The Big Short : le Casse du siècle
2015
Adam McKay

En mai 2007, alors que toutes les bourses mondiales étaient à leur plus haut niveau historique, que les banques dégoulinaient d’argent et que les traders se goinfraient de bonus à plus de six zéros, le monde entier est tombé des nus en se rendant compte que les prêts immobiliers accordés à l’infini aux américains n’étaient plus remboursés à cause d’un taux variable dont l’indexation a rendu la créance insurmontable pour bon nombre de ménages. Cette crise du « subprime » a dévasté l’économie mondiale, et nombre de personnes y ont perdu énormément, dont beaucoup ne s’en remettront jamais. Les spécialistes du milieu disaient pourtant à l’époque que c’était le marché le plus sûr, soutenus par les banques, le gouvernement et les agences de notation. Un système corrompu jusqu’à la moelle, mais une poignée de personnes y a vu clair.

Histoire vraie détaillée dans le livre de Michael Lewis dont le film est l’adaptation, on suivra les parcours de Michael Burry (Christian Bale), gérant d’un fond de placement qui fut le premier à découvrir l’escroquerie sur laquelle reposait les prêts immobiliers ; Mark Baum (Steve Carell), un banquier désireux de voir ses corrompus de concurrents payer pour leurs crimes ; Jared Vennett (Ryan Gosling), un courtier avide ayant eu vent des théories de Burry et souhaitant récupérer le pactole ; et enfin Ben Rickert (Brad Pitt), un ancien businessman qui va ressortir de son trou pour aider deux jeunes souhaitant eux aussi surfer sur la découverte de Burry.

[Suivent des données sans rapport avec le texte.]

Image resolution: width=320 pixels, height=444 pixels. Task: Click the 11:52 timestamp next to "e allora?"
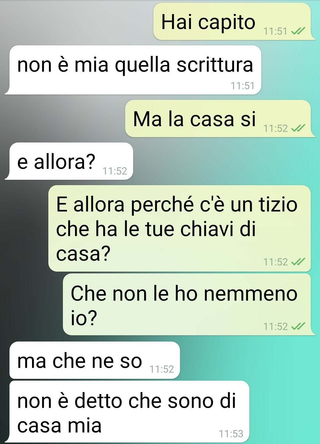[x=115, y=171]
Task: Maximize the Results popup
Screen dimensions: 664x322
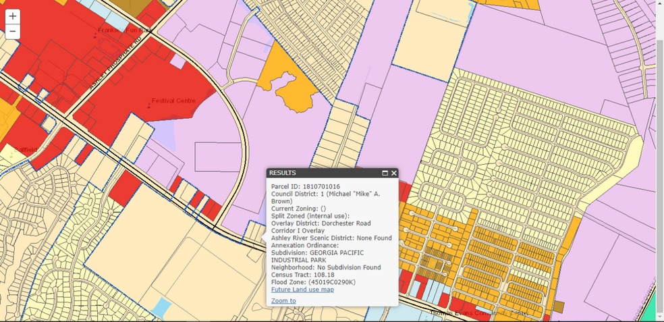Action: click(385, 173)
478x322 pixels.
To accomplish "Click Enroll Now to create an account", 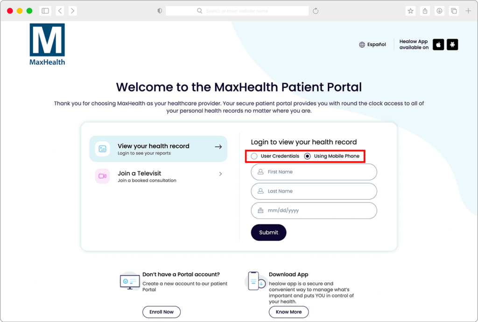I will [161, 312].
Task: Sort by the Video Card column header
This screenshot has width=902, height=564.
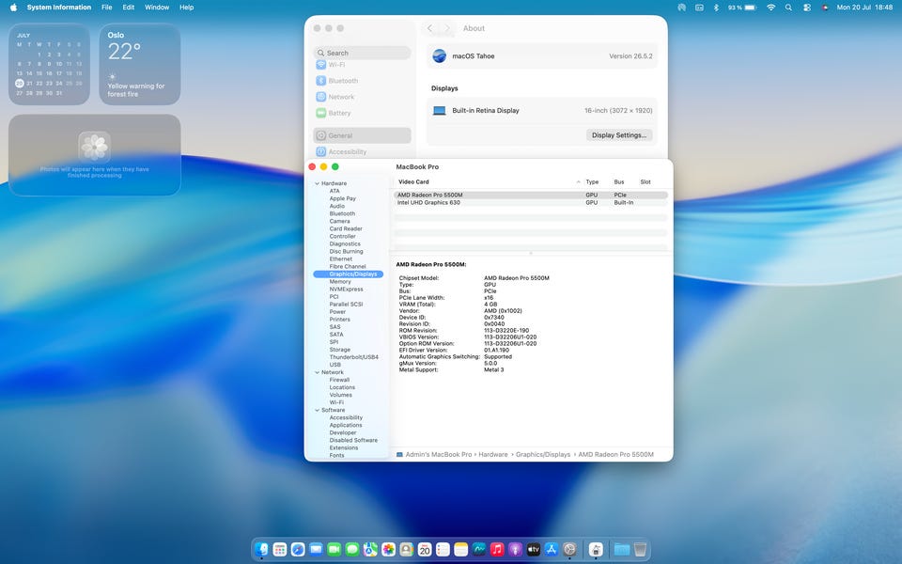Action: (x=413, y=181)
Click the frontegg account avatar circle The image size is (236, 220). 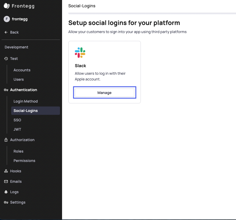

Mettre aux commandes d’un film sur la pire catastrophe économique de l’histoire un réalisateur de comédies pouvait sonner comme une mauvaise blague, mais c’est en réalité une très bonne idée que d’en faire un budy-movie décontracté. Point de faux suspense, n’importe qui ne vivant pas dans une grotte a subit de plein fouet la crise, alors autant présenter ce film de façon cool, en montrant des visionnaires qui s’en sont mit plein les fouilles en pariant contre un système pourri. Partant de ce principe, le film nous propose un divertissement aux allures de braquage, reposant sur des outsiders charismatiques, très bien interprétés, qui jugent très sévèrement le système, dressant un portrait très cru et alarmiste sur le model actuel du capitalisme. Du cynisme qui fait merveille, et en plus, sans trop nous moraliser, le film nous instruit assez bien. Sans entrer trop en détails, il nous explique clairement et joyeusement les raisons de l’effondrement des subprime, prêts basés sur des CDO empoisonnés qui ont rongé un système totalement incontrôlé. Un peu à l’image du récent Margin Call, le film nous plonge avec brio dans le monde de Wall Street. On émettra quelques réserves sur la réalisation, le montage et certaines sous-intrigues, mais c’est du bon boulot.